Confraternity in Milan between 1500 and 1530

The Oratory of Eternal Wisdom (Oratorio dell'Eterna Sapienza) was a confraternity in Milan between 1500 and 1530. It was founded by Giovanni Antonio Bellotti of Ravenna, commendatory abbot of the Augustinian friars of Saint Antoine de Grenoble. Amidst the ongoing Italian Wars, he had been sent to Milan by Joan of France in order to foster spiritual renewal and peace. The confraternity practised the Forty Hours' Devotion.

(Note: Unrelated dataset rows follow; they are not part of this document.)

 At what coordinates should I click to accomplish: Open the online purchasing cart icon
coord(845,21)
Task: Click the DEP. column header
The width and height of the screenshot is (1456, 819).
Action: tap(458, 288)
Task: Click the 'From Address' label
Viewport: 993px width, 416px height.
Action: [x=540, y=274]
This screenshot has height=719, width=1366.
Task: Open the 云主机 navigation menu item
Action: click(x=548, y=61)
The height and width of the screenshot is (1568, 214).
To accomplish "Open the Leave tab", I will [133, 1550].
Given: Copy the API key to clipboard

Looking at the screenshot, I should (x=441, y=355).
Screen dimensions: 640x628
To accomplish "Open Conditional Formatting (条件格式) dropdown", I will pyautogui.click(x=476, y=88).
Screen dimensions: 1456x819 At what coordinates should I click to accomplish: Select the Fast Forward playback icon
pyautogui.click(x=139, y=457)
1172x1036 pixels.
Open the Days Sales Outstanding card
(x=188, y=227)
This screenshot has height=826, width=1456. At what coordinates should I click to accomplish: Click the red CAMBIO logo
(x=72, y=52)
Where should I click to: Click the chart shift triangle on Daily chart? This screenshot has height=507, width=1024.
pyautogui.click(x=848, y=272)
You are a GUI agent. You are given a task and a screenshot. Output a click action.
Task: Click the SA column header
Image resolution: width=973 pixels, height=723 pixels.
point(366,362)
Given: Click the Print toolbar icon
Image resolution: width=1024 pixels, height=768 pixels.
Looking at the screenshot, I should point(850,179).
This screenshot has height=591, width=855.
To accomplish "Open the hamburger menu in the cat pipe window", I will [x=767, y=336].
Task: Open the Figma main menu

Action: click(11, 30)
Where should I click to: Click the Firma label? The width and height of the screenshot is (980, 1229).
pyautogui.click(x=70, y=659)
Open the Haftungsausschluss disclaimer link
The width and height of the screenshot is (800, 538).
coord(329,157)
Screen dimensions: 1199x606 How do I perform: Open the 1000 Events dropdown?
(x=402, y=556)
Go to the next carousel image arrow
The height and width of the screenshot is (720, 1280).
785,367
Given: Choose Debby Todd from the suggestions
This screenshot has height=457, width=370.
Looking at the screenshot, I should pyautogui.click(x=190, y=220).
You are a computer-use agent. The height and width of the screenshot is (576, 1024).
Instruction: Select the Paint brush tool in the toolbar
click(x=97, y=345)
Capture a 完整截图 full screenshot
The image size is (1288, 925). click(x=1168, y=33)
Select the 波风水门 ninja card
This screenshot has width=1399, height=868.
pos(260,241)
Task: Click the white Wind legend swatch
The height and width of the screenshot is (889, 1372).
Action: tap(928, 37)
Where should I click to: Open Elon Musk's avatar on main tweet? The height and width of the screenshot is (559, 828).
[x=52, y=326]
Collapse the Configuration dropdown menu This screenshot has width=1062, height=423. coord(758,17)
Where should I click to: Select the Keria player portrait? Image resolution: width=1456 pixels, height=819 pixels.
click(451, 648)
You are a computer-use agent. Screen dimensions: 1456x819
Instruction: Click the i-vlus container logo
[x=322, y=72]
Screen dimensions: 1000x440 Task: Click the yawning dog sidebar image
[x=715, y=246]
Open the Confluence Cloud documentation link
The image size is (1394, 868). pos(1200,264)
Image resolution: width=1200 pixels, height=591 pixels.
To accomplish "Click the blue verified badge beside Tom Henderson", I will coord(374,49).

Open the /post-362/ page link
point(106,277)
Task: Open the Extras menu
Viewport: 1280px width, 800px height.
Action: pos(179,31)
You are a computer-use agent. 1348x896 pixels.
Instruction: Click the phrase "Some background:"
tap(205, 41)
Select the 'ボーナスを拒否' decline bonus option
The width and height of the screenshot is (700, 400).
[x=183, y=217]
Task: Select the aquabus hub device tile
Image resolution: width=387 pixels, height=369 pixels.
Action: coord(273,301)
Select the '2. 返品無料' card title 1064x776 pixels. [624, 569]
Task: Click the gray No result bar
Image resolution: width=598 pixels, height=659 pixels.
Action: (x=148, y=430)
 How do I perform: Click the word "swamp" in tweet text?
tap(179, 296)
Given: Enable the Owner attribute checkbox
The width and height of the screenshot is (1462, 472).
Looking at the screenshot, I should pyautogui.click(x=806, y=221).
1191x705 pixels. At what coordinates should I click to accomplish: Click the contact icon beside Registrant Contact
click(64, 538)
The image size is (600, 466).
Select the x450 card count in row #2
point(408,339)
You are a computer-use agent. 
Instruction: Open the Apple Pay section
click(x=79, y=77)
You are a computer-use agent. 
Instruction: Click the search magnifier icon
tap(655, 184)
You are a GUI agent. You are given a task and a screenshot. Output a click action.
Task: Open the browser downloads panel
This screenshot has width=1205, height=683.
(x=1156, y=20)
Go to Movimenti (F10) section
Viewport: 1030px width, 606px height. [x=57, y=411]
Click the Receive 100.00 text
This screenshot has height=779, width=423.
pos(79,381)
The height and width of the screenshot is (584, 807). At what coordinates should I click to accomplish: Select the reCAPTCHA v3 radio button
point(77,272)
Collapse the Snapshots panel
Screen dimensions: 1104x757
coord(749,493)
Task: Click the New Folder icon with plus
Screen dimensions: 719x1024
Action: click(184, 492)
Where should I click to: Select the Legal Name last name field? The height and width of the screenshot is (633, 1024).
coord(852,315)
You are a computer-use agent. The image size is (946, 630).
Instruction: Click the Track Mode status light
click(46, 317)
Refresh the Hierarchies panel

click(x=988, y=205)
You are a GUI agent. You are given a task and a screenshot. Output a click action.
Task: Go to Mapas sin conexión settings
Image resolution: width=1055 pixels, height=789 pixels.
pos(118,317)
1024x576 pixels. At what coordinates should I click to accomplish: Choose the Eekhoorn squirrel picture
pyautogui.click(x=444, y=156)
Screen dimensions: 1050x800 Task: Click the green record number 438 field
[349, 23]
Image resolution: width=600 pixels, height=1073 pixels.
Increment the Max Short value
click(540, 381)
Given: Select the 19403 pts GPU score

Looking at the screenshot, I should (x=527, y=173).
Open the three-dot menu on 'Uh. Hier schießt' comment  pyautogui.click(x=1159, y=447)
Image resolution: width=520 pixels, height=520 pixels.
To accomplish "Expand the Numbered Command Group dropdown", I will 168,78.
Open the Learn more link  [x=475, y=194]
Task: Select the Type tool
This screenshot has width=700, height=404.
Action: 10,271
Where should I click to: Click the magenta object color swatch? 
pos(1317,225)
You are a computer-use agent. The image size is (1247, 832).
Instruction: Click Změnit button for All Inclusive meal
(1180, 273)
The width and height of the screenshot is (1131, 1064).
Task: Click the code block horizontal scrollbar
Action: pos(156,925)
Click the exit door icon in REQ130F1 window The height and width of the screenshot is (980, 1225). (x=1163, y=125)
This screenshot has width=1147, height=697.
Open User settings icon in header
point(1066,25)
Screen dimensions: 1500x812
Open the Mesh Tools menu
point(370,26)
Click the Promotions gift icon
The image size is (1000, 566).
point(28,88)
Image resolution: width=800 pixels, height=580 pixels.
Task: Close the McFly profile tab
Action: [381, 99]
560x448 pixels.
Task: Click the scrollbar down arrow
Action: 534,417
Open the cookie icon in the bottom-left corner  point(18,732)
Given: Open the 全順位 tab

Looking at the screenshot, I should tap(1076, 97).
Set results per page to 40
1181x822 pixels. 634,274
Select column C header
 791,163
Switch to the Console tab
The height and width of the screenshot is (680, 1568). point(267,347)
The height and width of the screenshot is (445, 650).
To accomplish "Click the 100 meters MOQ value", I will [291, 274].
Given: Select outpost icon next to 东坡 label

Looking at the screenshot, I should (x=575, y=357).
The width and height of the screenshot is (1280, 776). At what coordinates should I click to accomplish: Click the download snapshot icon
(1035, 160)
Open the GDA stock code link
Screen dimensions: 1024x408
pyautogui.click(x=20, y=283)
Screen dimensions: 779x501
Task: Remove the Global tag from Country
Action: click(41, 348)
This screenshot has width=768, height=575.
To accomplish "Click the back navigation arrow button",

Prominent members include three future popes, Giovanni de' Medici (Leo X), Giovanni Angelo de' Medici (Pius IV) and Michele Ghislieri (Pius V); the Cardinal Guillaume Briçonnet and his sons, Bishops Guillaume Briçonnet and Denis Briçonnet; and the Bishops Giacomo Simonetta and Francesco Landini. An important spiritual influence on the confraternity was the visionary Arcangela Panigarola, the Augustinian prioress of Santa Marta. Her death in 1525 and that of Bellotti in 1528 sparked a crisis in the oratory. The few remaining members, including Giacomo Antonio Morigia and Bartolomeo Ferrari, were soon joined by new blood from Cremona, including Antonio Maria Zaccaria, Battista da Crema and Ludovica Torelli.